## Task statement:
Copy out the lines from the one containing "Cancel the restore key provider wizard" through the one containing "Looking at the screenshot, I should (64, 232).", inclusive, changing "wizard" to "dialog" and leaving the rest as it is.

## Data extract:

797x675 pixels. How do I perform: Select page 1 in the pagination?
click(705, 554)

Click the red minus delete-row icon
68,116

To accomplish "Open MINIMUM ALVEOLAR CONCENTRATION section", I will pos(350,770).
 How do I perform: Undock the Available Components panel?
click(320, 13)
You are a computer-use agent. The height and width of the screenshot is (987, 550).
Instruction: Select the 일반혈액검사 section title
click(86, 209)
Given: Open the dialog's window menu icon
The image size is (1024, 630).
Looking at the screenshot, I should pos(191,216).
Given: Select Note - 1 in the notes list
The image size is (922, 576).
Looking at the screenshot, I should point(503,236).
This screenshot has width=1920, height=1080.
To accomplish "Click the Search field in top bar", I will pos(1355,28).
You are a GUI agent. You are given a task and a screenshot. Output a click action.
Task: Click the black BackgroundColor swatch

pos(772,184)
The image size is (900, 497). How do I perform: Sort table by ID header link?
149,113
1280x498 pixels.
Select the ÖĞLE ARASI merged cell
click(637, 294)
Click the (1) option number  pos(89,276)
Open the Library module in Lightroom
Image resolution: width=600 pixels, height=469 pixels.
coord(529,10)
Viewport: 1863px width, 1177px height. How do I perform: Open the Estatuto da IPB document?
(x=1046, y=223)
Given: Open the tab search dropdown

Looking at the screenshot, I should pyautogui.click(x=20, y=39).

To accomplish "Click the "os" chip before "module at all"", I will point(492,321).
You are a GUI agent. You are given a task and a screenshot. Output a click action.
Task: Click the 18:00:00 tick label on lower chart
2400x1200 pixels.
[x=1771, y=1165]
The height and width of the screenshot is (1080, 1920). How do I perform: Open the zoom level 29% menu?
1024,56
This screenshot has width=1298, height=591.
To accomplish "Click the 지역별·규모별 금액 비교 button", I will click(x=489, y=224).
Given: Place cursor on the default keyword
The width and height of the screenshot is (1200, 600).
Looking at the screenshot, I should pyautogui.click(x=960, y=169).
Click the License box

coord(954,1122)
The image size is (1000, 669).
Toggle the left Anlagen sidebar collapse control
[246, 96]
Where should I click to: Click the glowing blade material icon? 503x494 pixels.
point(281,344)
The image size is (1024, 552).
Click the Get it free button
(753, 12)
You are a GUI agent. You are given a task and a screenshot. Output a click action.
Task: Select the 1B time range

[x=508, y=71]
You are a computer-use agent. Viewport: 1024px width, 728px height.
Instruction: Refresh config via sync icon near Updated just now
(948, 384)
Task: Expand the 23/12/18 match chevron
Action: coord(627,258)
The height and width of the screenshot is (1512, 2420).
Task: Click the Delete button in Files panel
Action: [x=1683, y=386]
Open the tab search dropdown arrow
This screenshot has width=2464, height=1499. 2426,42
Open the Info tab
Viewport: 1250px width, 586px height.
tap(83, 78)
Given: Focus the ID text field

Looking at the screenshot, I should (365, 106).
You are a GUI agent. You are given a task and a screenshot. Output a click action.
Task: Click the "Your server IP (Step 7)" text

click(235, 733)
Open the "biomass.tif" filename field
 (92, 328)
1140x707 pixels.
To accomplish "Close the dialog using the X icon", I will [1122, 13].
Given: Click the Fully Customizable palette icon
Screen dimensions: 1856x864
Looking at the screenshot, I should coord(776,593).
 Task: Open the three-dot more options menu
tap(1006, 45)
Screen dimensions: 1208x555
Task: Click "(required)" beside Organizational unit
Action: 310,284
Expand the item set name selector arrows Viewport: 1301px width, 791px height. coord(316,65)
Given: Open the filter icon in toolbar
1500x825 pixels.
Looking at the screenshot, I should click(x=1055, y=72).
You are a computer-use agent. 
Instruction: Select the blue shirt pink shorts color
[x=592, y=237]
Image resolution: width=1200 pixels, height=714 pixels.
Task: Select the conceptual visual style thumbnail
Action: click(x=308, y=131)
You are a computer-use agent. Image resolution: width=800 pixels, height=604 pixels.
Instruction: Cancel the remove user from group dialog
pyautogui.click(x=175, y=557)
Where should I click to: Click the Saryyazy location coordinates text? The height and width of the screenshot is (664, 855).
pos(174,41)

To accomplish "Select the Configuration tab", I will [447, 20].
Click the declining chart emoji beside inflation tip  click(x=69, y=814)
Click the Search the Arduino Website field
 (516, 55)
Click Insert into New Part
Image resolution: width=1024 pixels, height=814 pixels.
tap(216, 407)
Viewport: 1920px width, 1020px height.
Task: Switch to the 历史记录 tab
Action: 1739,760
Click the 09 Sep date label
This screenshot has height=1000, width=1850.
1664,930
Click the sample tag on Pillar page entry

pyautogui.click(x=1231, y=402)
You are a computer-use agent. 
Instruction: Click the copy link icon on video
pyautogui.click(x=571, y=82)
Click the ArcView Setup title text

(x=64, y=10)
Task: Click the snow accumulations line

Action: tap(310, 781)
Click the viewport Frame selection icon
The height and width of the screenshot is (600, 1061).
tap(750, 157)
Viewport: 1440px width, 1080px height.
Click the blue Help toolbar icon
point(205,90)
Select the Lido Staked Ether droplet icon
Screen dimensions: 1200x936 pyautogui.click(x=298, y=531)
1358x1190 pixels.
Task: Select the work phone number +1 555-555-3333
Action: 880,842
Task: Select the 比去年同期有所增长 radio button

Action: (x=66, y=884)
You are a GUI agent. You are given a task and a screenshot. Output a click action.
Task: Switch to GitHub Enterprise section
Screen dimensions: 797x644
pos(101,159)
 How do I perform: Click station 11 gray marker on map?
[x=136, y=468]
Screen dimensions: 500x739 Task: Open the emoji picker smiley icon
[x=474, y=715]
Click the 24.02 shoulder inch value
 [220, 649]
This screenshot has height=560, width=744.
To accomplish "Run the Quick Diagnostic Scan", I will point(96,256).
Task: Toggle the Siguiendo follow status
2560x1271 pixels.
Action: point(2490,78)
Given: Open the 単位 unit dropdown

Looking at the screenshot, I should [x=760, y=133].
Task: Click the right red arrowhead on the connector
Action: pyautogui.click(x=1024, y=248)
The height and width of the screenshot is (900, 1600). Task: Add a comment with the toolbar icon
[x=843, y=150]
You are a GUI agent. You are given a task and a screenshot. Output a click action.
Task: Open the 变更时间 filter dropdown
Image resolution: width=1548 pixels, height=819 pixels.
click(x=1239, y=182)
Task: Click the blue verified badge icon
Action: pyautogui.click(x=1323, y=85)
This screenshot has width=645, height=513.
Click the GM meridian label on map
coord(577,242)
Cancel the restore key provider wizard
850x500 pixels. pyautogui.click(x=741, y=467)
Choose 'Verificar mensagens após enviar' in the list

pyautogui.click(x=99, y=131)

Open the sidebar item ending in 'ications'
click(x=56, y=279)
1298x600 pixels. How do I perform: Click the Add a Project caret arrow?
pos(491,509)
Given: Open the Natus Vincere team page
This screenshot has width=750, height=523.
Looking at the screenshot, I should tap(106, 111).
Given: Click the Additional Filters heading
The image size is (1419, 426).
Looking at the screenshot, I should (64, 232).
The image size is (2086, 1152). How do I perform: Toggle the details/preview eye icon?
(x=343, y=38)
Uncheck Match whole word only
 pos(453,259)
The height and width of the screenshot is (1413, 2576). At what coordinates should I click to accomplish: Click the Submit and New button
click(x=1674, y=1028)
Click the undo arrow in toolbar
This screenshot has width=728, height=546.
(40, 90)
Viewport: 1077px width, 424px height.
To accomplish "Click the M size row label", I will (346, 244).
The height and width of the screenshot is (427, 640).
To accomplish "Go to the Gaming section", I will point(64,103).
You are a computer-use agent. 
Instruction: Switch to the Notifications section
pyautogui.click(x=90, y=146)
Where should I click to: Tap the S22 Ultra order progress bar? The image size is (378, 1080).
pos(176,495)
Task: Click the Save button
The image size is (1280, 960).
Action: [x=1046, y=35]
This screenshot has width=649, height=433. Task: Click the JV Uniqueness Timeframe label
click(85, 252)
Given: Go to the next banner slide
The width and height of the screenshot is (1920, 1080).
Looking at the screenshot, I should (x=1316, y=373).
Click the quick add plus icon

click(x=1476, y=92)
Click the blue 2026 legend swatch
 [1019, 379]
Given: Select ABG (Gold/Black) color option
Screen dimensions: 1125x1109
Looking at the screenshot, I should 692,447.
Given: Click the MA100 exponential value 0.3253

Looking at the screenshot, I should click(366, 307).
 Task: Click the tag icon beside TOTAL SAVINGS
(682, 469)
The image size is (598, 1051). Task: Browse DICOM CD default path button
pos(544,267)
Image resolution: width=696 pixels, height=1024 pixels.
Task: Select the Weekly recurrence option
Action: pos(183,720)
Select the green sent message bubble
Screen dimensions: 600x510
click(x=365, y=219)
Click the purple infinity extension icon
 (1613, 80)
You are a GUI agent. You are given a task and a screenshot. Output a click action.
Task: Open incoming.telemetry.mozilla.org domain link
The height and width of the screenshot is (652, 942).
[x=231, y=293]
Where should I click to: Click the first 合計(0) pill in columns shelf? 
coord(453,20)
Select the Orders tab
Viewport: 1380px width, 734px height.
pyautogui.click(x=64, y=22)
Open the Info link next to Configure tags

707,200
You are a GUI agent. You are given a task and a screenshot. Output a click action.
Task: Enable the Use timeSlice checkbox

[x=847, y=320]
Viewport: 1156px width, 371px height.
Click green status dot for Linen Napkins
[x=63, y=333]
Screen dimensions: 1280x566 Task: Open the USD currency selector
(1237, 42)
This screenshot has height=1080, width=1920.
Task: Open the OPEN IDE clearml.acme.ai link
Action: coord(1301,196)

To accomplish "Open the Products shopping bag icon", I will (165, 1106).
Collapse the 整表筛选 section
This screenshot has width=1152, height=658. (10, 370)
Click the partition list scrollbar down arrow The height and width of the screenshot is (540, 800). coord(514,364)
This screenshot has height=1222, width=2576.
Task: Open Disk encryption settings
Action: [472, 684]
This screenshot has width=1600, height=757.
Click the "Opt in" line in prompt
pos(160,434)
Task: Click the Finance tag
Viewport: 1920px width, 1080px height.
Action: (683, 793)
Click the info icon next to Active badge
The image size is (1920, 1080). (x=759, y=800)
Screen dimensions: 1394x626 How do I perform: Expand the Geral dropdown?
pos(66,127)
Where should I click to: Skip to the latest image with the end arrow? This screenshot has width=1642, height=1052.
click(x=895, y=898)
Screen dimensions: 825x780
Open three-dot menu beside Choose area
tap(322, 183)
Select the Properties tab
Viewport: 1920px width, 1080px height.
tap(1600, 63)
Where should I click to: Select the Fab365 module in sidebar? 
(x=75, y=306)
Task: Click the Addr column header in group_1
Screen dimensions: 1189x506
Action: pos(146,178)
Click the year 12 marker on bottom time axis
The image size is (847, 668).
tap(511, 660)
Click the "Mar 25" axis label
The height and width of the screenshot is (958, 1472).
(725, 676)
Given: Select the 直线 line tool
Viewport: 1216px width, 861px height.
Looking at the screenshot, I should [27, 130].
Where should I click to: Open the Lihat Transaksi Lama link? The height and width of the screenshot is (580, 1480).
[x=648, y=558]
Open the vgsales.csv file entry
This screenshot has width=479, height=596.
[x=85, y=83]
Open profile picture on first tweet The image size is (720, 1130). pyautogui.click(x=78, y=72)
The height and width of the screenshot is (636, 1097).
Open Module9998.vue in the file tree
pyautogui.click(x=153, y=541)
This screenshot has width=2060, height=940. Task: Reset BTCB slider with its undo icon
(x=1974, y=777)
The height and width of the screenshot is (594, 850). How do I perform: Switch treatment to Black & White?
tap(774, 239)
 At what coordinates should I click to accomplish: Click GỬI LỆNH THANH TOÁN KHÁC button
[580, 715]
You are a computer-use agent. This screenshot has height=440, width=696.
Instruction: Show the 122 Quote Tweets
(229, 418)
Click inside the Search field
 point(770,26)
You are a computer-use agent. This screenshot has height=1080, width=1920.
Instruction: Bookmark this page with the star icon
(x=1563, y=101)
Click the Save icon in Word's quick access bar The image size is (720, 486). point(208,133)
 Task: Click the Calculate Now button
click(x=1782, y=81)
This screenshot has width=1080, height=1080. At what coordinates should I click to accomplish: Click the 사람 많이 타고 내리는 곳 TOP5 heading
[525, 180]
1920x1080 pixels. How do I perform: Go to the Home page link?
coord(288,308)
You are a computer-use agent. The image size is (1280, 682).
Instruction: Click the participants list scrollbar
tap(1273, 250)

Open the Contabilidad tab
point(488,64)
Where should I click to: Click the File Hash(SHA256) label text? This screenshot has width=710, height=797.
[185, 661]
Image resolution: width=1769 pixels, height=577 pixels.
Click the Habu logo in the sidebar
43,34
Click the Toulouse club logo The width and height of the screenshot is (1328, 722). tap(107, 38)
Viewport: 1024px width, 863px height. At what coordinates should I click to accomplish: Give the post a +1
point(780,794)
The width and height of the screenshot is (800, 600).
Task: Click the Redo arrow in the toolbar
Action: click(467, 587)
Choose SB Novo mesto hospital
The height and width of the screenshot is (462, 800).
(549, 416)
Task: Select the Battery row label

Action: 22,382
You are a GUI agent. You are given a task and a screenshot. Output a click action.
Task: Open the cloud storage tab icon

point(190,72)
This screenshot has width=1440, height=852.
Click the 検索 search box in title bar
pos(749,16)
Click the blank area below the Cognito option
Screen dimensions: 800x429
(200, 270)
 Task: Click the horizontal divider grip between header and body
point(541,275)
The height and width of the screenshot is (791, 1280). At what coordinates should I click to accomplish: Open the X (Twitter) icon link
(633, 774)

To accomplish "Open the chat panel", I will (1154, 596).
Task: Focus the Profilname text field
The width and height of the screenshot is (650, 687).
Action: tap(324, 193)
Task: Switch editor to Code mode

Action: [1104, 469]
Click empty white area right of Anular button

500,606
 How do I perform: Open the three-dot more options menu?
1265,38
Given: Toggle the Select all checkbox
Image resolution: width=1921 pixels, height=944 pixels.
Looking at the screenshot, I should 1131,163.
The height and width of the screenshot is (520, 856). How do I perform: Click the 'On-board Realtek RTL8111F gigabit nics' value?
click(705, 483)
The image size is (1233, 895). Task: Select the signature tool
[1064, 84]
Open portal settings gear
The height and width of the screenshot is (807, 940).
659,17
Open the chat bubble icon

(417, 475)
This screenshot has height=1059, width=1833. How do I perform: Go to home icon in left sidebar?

## Result below:
Cancel the restore key provider dialog
850x500 pixels. pyautogui.click(x=741, y=467)
Choose 'Verificar mensagens após enviar' in the list

pyautogui.click(x=99, y=131)

Open the sidebar item ending in 'ications'
click(x=56, y=279)
1298x600 pixels. How do I perform: Click the Add a Project caret arrow?
pos(491,509)
Given: Open the Natus Vincere team page
This screenshot has width=750, height=523.
Looking at the screenshot, I should tap(106, 111).
Given: Click the Additional Filters heading
The image size is (1419, 426).
Looking at the screenshot, I should (64, 232).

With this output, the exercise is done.